Photo: bukuromori /https://www.youtube.com/watch?v=S4EHtq7FmX0
Researchers in China have conducted a study showing that a carbohydrate found in the seaweed Ecklonia kurome blocks the activity of an enzyme that is essential for the replication of severe acute respiratory syndrome coronavirus 2 (SARS-CoV-2) – the agent that causes coronavirus disease 2019 (COVID-19).
The seaweed – also called “Kun Bu” in China – has long been used as a medicinal plant in traditional Chinese medicine.
Kan Ding from the University of Chinese Academy of Sciences in Beijing and colleagues found that a crude polysaccharide extracted from the seaweed completely blocked the activity of an enzyme called 3C-like protease (3CLpro).
Also known as the main protease, 3CLpro is an enzyme found in coronaviruses responsible for cleaving viral polyproteins into proteins that are essential for viral transcription and replication.
The researchers say the study suggests that this crude polysaccharide could serve as a potential drug candidate to protect against SARS-CoV-2 infection.
A pre-print version of the paper is available on the bioRxiv* server, while the article undergoes peer review.
Since the COVID-19 outbreak first began in Wuhan, China, in late 2019, researchers have been trying to understand the infective mechanisms of SARS-CoV-2 to help them develop effective antiviral therapies.
Researchers have established that the initial step in SARS-CoV-2 infection requires a surface viral structure called the spike protein, which binds the host cell receptor angiotensin-converting enzyme 2 (ACE2) and its co-receptor heparan sulfate.
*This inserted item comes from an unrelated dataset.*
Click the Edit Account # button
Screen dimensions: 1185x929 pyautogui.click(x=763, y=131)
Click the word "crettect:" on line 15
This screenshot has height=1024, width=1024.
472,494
The researchers say that the traditional Chinese medicine Ecklonia kurome contains a polysaccharide with a sulfate group at the end of its molecular chain, which may confer significant bio-activity.
The researchers propose that if heparan sulfate can bind to the spike protein, polysaccharides occurring in nature might also attach to this protein and potentially block SARS-CoV-2 infection.
Researchers already know that coronaviruses use the enzyme 3CLpro to cleave viral polyproteins into mature non-structural proteins such as RNA-dependent RNA polymerase (RdRp) and helicase, crucial for viral transcription and replication.
Recently, two components of the traditional Chinese herbal medicine Shuanghuanglian were shown to inhibit 3CLpro in SARS-CoV-2 and to exhibit potent antiviral activities in vitro.
To investigate whether Ecklonia kurome can also target 3CLpro, the team extracted a biomacromolecule polysaccharide from the seaweed, which they called 375, and examined its activity against SARS-CoV-2.
Infrared spectroscopy and nuclear magnetic resonance (NMR) imaging were used to characterize the structure of 375, as well as and three homogeneous polysaccharides (37501, 37502, and 37503) purified from the native 375 using ion-exchange chromatography.
The researchers found that polysaccharide 375 completely blocked the enzyme activity of 3CLpro. Furthermore, the homogeneous polysaccharide 37502 bound to 3CLpro and potently disrupted spike – ACE2 binding.
Importantly, polysaccharide 375 exhibited strong anti-SARS-CoV-2 activity in vitro, with a viral inhibition rate of 99.9% at a concentration of 20 µg/mL.
Further analysis showed that polysaccharides 37501 and 37503 also inhibited SARS-Cov-2 activity, but to a much lesser degree than the native polysaccharide 375.
Surprisingly, polysaccharide 37502 exhibited no inhibitory effects on SARS-CoV-2.
The structural analysis showed that polysaccharide 375 contains guluronic acid, mannuronic acid, mannose, rhamnose, glucuronic acid, galacturonic acid, glucose, galactose, xylose, and fucos.
Polysaccharides 37501 and 37503 were also found to contain many of these components, whereas the composition of polysaccharide 37502 was much simpler – 89.3% mannuronic acid and 10.7% guluronic acid.
The researchers say the results suggest that the heterogeneous polysaccharide 375 within Ecklonia kurome is much more effective at inhibiting SARS-CoV-2 activity than the individual polysaccharides 37501, 37502, and 37503.
Ding and colleagues suspect that the more potent effect observed for 375 “may be due to the cocktail-like polysaccharide exerting synergistic function through targeting multiple key molecules implicated in virus infection and replication.”